In other words, once the AI act is implemented in Europe, any mails, messages, or other documents written by an AI must inform the user of that fact. China, the USA, the G7 are also working towards the identification of AI-Generated content.

This will surely help a lot but there will also be bad actors. If we can’t prove that something is written by an AI through testing, we can’t apply legal pressure if it is not mentioned. Yes, while this law is a good idea, in practice it is difficult to enforce. Moreover, while article 52 will surely change the behaviour of companies, individuals may not follow such instructions. Yes I am thinking of that master student writing his thesis entirely with GPT but other situations may apply as well.

Technical solutions for AI detection

Once again, technology may save us all. In a recent paper, researchers at the University of Maryland have defined a way to “watermark” AI generated text. Watermarking is the process of transforming an output by adding an unerasable element proving its source. It is generally used for copyright protection but in this case it is used to help AI detectors. 

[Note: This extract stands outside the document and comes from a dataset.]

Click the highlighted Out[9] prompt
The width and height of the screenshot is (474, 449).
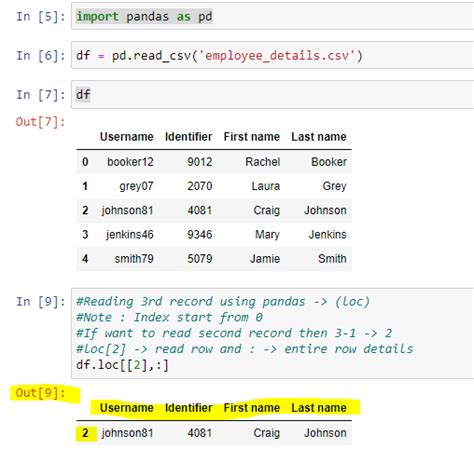point(40,393)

Image watermarking exemple
Watermark being applied to an image

How can we watermark text? The paper proposes to define a random list of ‘secret’ words. Then, when generating text, you can force the model to use these words more than it would normally do. It is then obvious if a text has been written by AI. 

The figure below shows two AI generated text, one with no watermark and one with it. We observe that that model with no watermark has a p-value of 0.38. This means that the AI detector thinks there is a 38% chance this text is not written by AI. With watermark (more green words) the p-value is basically 0. In this case, the AI detect is certain that the text is AI.

Figure showing the results of AI detection with watermaking

The problem with this solution is that anyone who knows which are these green words could replace them. Thus, in practice, we could imagine a more dynamic solution. For exemple, this list of green words could change after each word generated. Such technique could be developed to a reliable standard. Then, big AI models could be are forced to use such kind of watermarks in the future.


In conclusion, no, we can’t detect AI written text. At least not reliably enough to enforce laws or punish lazy students using AI to fully write their master thesis. Nonetheless, we could develop technique to mark AI written text and write laws to enforce their use. As it stands now, this looks like the simplest solution.